Reproduce each line of the data below word for word, omitting the pictures.
........
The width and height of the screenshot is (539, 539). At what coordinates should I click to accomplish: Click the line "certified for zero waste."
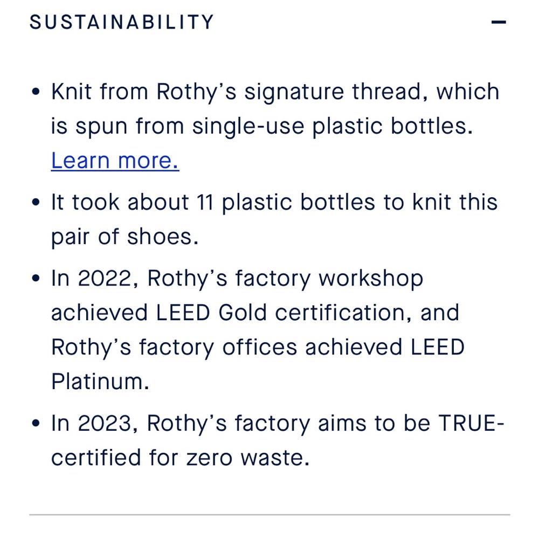click(181, 458)
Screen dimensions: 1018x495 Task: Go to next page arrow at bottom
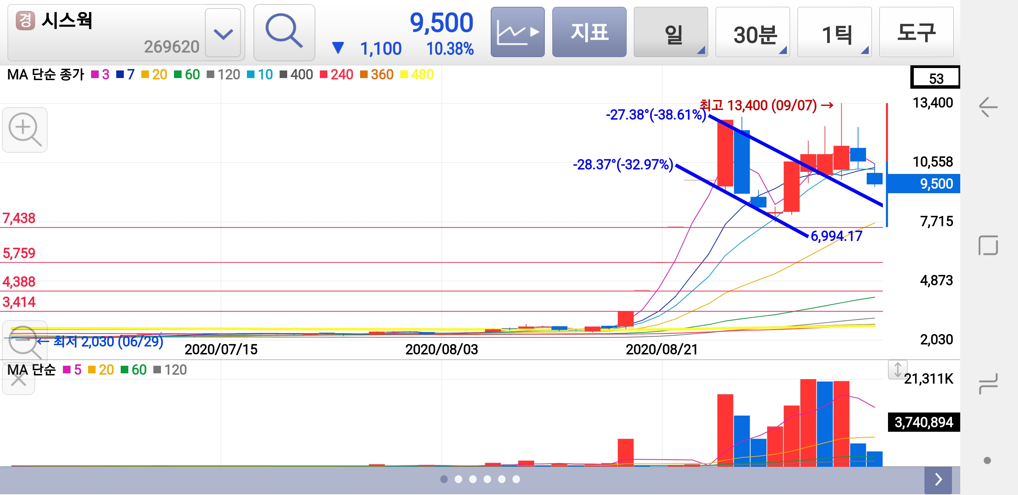click(938, 479)
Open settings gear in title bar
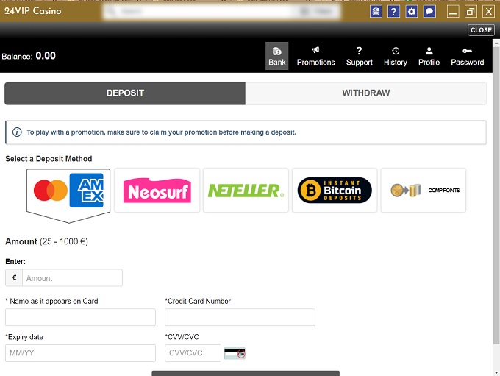500x376 pixels. (x=412, y=11)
........
* Answer for this exercise
The width and height of the screenshot is (539, 539). At what coordinates should I click to accomplish: Click the line "certified for zero waste."
click(181, 458)
Screen dimensions: 1018x495 Task: Go to next page arrow at bottom
click(938, 479)
Open settings gear in title bar
500x376 pixels. (x=412, y=11)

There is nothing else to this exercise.